According to the Tabular XML File help page below, which property holds the XPath to the element that defines the records in the XML?

Text excerpt —
===============

Tabular XML File - Data360_Analyze - Latest

Data360 Analyze Server Help

Product type
Software
Portfolio
Verify
Product family
Data360
Product
Data360 Analyze
Version
Latest
Language
English
Product name
Data360 Analyze
Title
Data360 Analyze Server Help
Copyright
2024
First publish date
2016
Last updated
2024-11-28
Published on
2024-11-28T15:26:57.181000
Table 1. Changes in this topic
Change type Description
Updated in version 3.16.0 Added SubstituteInvalidCharacters property.

Transforms an input XML file which contains tabular data into the native BRD format used by Data360 Analyze nodes.

This particular variant of the Tabular XML node reads a file in from disk via either a single static filename or a list of filenames read from the input pin. In all other respects, it behaves exactly as defined in the description below.

The Tabular XML nodes transform "tabular" XML data into a BRD. A"tabular" XML file is one in which a single "record" of data is stored inside a single XML element. The "fields" of the XML record could either be in attributes on this record element or in subelements underneath the record element. This node works best for situations where all data for each output record is underneath this record element.

The Tabular XML nodes can take in XML either from a file on disk or as a string of XML data in a field of an input BRD.

In order to use the Tabular XML nodes, the user first needs to identify the element that defines the records in the XML. The XPath to this element is placed in the RecordXPath property. Once the record element has been identified, then the user needs to identify the fields and values within that record via the FieldNameXPath and FieldValueXPath properties. FieldNameXPath and FieldValueXPath must be absolute XPaths.Field names and values are matched based upon the order in which they are found in the XML file. Because of this, even if the fields inside of an XML record change order between records, the node will output the values in the correct field. Also, even if the order of unions in the FieldNameXPath are different from the order in the FieldValueXPath, the values are still output to the correct fields.

===============

(Records for locating displayed items)

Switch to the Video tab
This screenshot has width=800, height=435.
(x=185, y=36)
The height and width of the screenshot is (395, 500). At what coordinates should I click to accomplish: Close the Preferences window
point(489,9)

===============

Response to this task —
The RecordXPath property.